— TASK 1 —
According to the press release about the Alliance Healthcare Services fraud case, how much restitution were the five defendants ordered to pay?
— TASK 2 —
Continue the press release about the Alliance Healthcare Services fraud case from the point where it stops.

U.S. Attorney’s Office February 25, 2013
  • Northern District of Texas (214) 659-8600

DALLAS—Two owners of Alliance Healthcare Services L.P., a Dallas home health care agency, were sentenced today by U.S. District Judge Jane J. Boyle for their roles in a nearly $1.3 million health care fraud conspiracy, announced U.S. Attorney Sarah R. Saldaña of the Northern District of Texas. Richardson, Texas residents George Opurum, 62, and his wife, Agatha Opurum, 55, were each sentenced to 37 months in federal prison. They were ordered to surrender to the Bureau of Prisons on March 27, 2013.

George Opurum was the chief financial officer and alternate administrator of Alliance. Edith Opurum was the director of Nursing at Alliance. Co-conspirator Ernest Amadi, 55, was the chief executive officer of Alliance and his wife, Edith Amadi, 52, was a nurse at Alliance. Alliance was located on Estate Lane in Dallas.

The Amadi’s, residents of Wylie, Texas, also pleaded guilty to conspiracy to commit health care fraud. Edith Amadi was sentenced to 37 months in federal prison; a sentencing date has not been set for Ernest Amadi. Another co-conspirator in the case, Ollie Futrell, 57, of Garland, Texas, pleaded guilty to her role in the conspiracy and is currently serving a 33-month federal prison sentence.

The five defendants in the case billed a total of $1,296,357 and are ordered to pay restitution in the amount of $853,702.

According to documents filed in the case, as part of the conspiracy, from November 2008 through mid-February 2011, Alliance submitted claims to Medicare for home health services purportedly provided to Medicare beneficiaries. Alliance employees, including the owners, falsified Medicare documentation and skilled nursing notes indicating that the patients were homebound and eligible for home health care services. In fact, the majority of Alliance patients were not eligible for the services because they were not homebound. Alliance employees and owners falsified time sheets and patient visit logs for services that were not adequately rendered or were never provided at all. Alliance then billed Medicare as if the services were adequately provided.

Recorded data
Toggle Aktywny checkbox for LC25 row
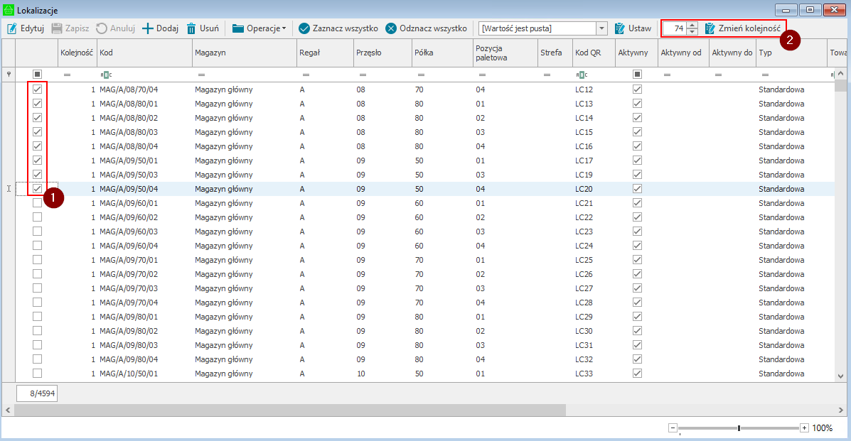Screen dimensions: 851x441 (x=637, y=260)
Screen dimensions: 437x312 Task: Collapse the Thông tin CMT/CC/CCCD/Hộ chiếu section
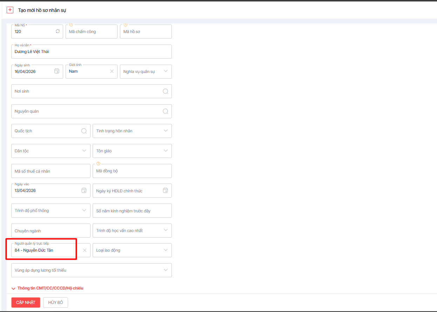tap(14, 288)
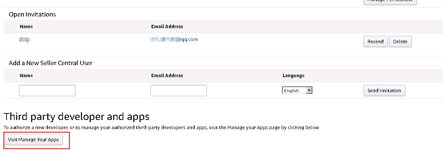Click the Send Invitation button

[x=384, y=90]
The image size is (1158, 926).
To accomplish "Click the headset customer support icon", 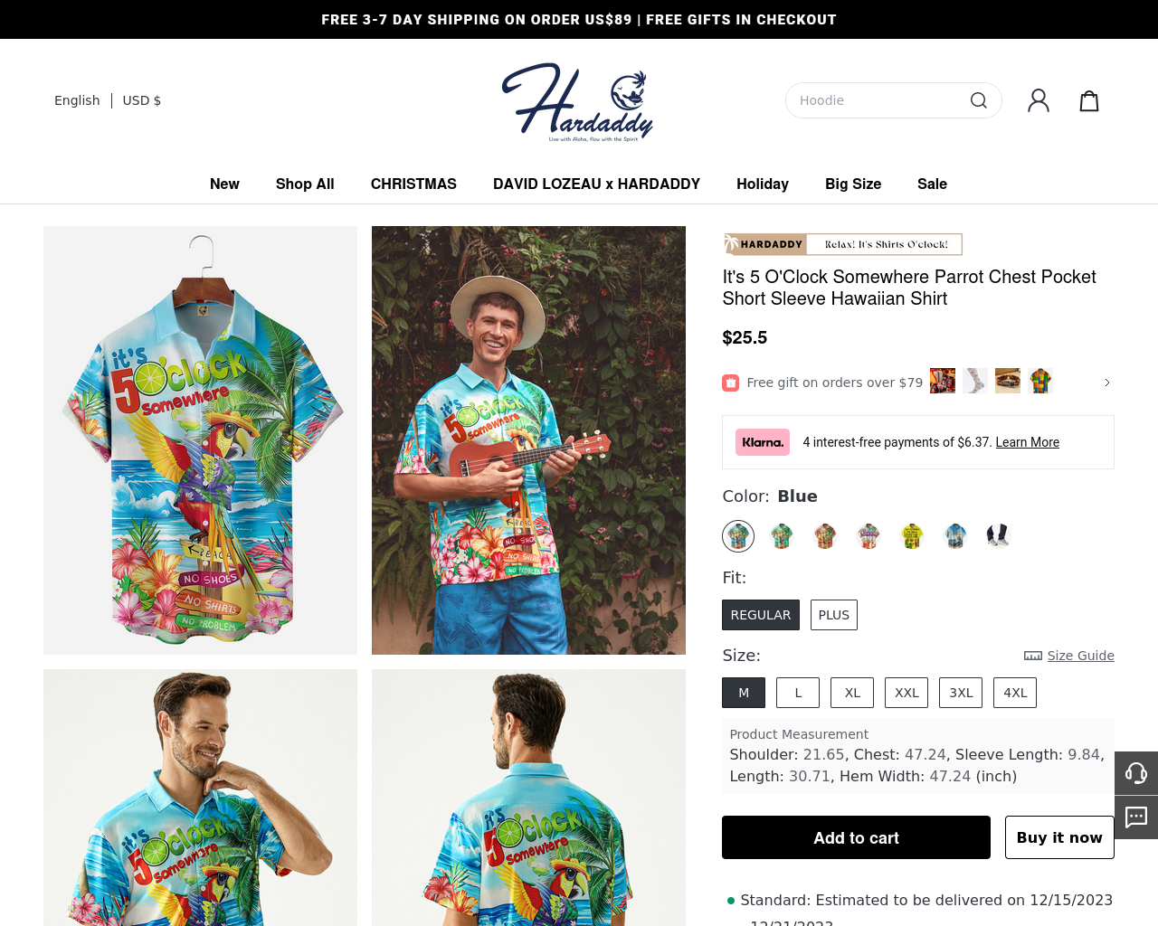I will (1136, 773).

==

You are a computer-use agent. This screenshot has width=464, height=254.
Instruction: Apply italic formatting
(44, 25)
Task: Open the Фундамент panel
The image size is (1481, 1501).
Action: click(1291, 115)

---

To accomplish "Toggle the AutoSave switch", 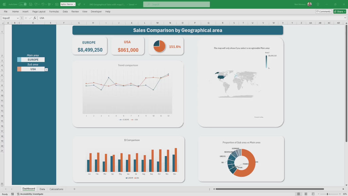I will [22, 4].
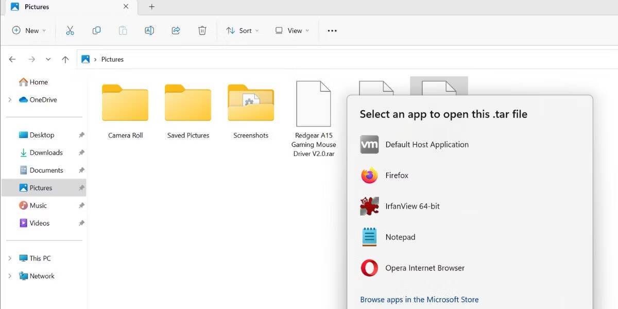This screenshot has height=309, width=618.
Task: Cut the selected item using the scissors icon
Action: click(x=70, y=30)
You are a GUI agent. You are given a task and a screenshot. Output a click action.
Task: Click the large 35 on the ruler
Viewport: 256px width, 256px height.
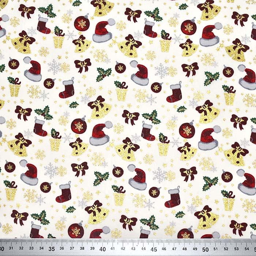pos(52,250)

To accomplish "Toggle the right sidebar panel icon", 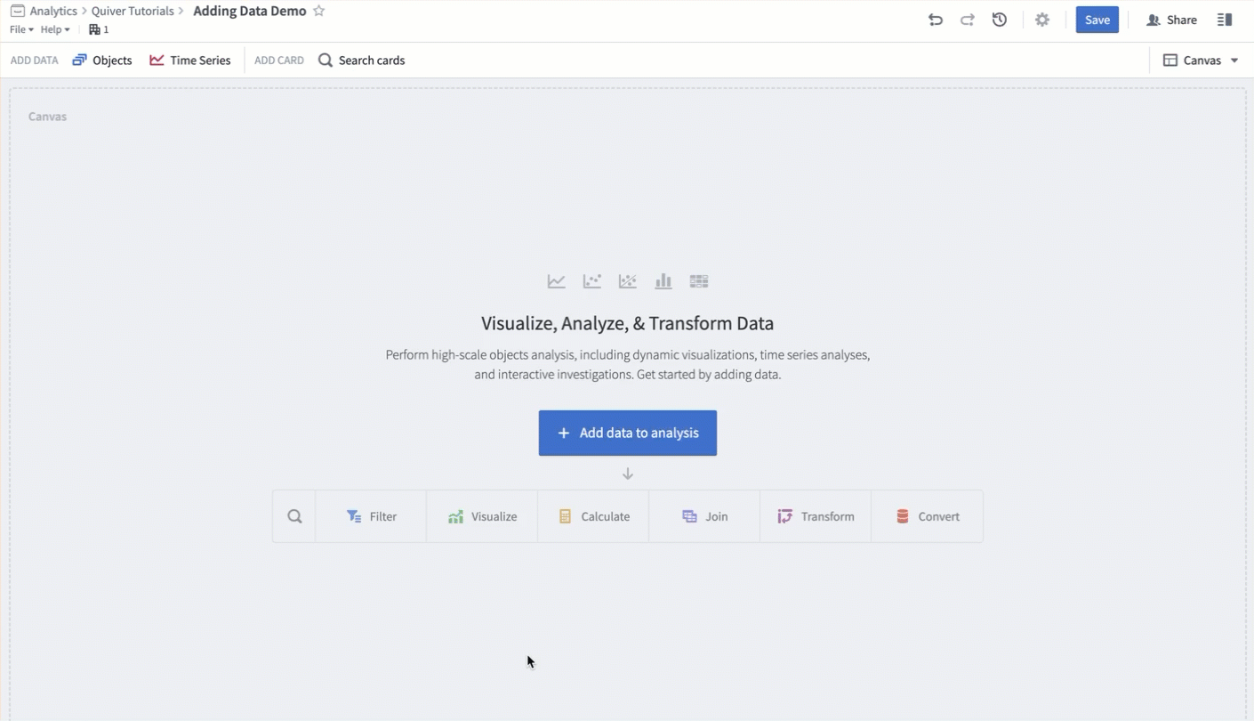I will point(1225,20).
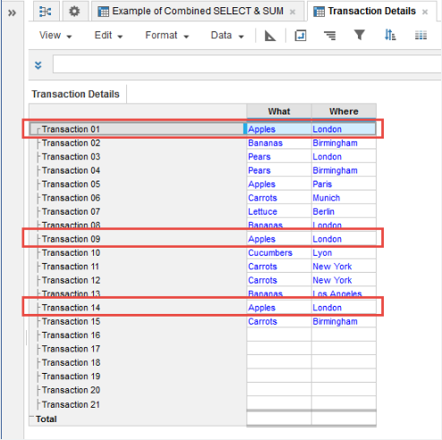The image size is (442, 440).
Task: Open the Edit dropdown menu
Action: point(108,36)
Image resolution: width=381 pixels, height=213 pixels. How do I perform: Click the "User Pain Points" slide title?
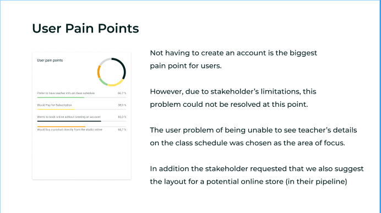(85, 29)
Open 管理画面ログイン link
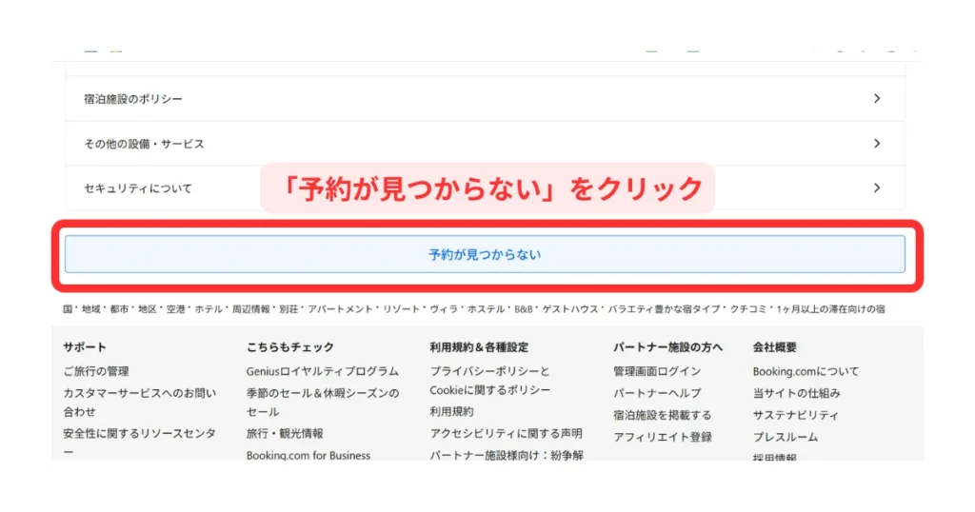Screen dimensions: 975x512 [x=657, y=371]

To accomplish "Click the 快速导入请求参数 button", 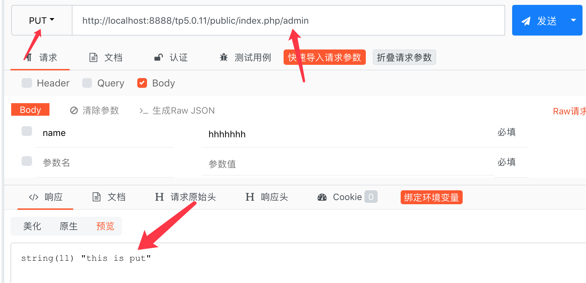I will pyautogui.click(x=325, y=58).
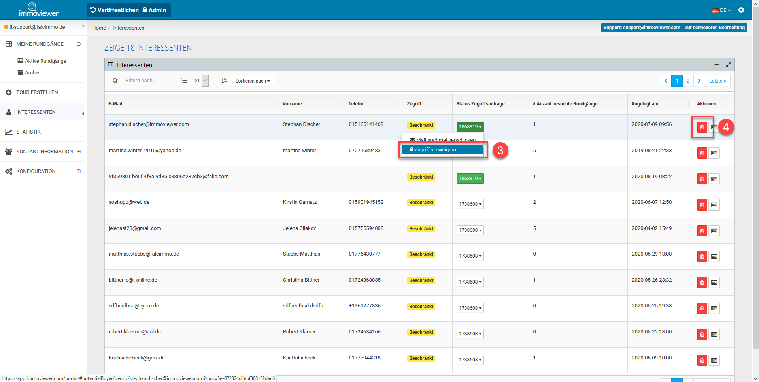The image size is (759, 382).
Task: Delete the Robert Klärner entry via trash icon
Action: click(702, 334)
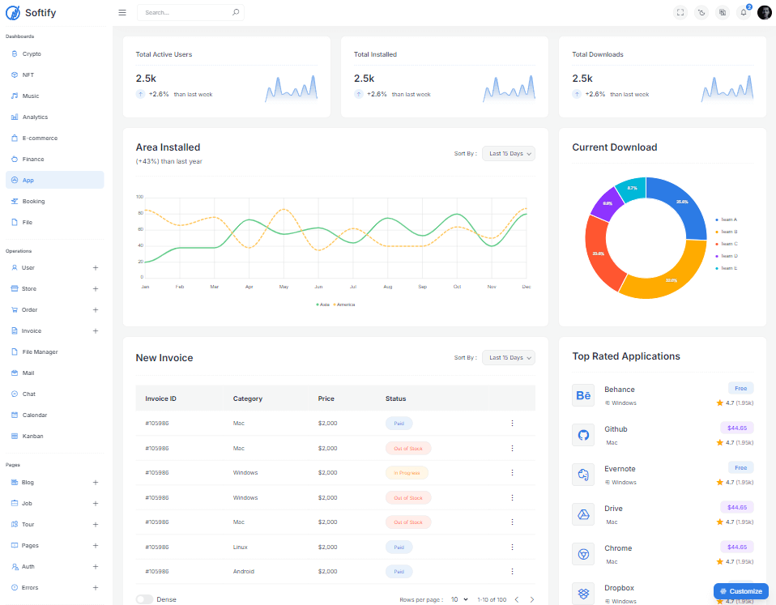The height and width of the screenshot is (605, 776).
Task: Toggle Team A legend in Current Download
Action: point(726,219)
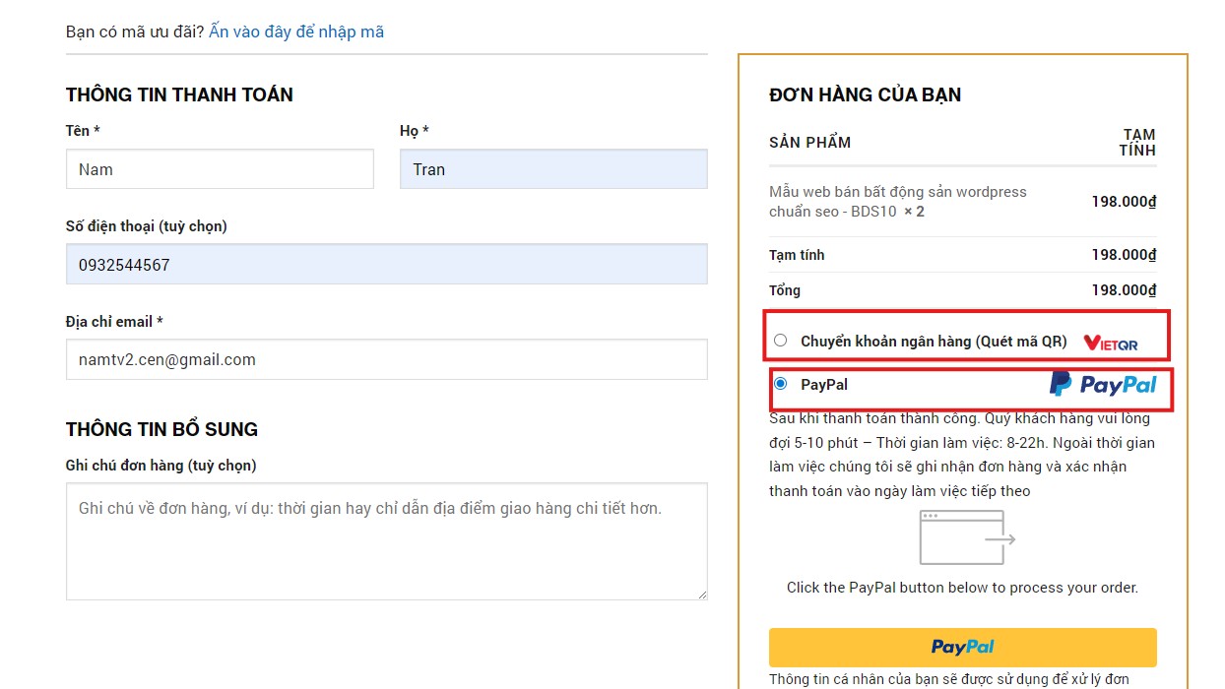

— REPLY 1 —
$853,702

— REPLY 2 —
Further, according to documents filed in the case, Alliance owners conspired with Futrell to recruit Medicare patients for the company so Alliance could increase its Medicare billing and revenue. Futrell, who was paid in cash by Alliance owners, recruited Medicare beneficiaries in a variety of ways and initiated Alliance services for them. She agreed to pay kickbacks—sometimes $100 a month—to patients so that they would continue to use Alliance. Alliance owners knew about, and at times facilitated, these kickbacks.

The case was investigated by the FBI, the Department of Health and Human Services Office of Inspector General (HHS-OIG), and the Texas Attorney General’s Medicaid Fraud Control Unit.

Assistant U.S. Attorney Katherine E. Pfeifle of the U.S. Attorney’s Office in Dallas and Trial Attorney Benjamin A. O’Neil of the Fraud Section in the Justice Department’s Criminal Division are in charge of the prosecution.

Since its inception in March 2007, the Medicare Fraud Strike Force, now operating in nine cities across the country, has charged more than 1,480 defendants who have collectively billed the Medicare program for more than $4.8 billion. In addition, HHS’s Centers for Medicare and Medicaid Services, working in conjunction with HHS-OIG, is taking steps to increase accountability and decrease the presence of fraudulent providers.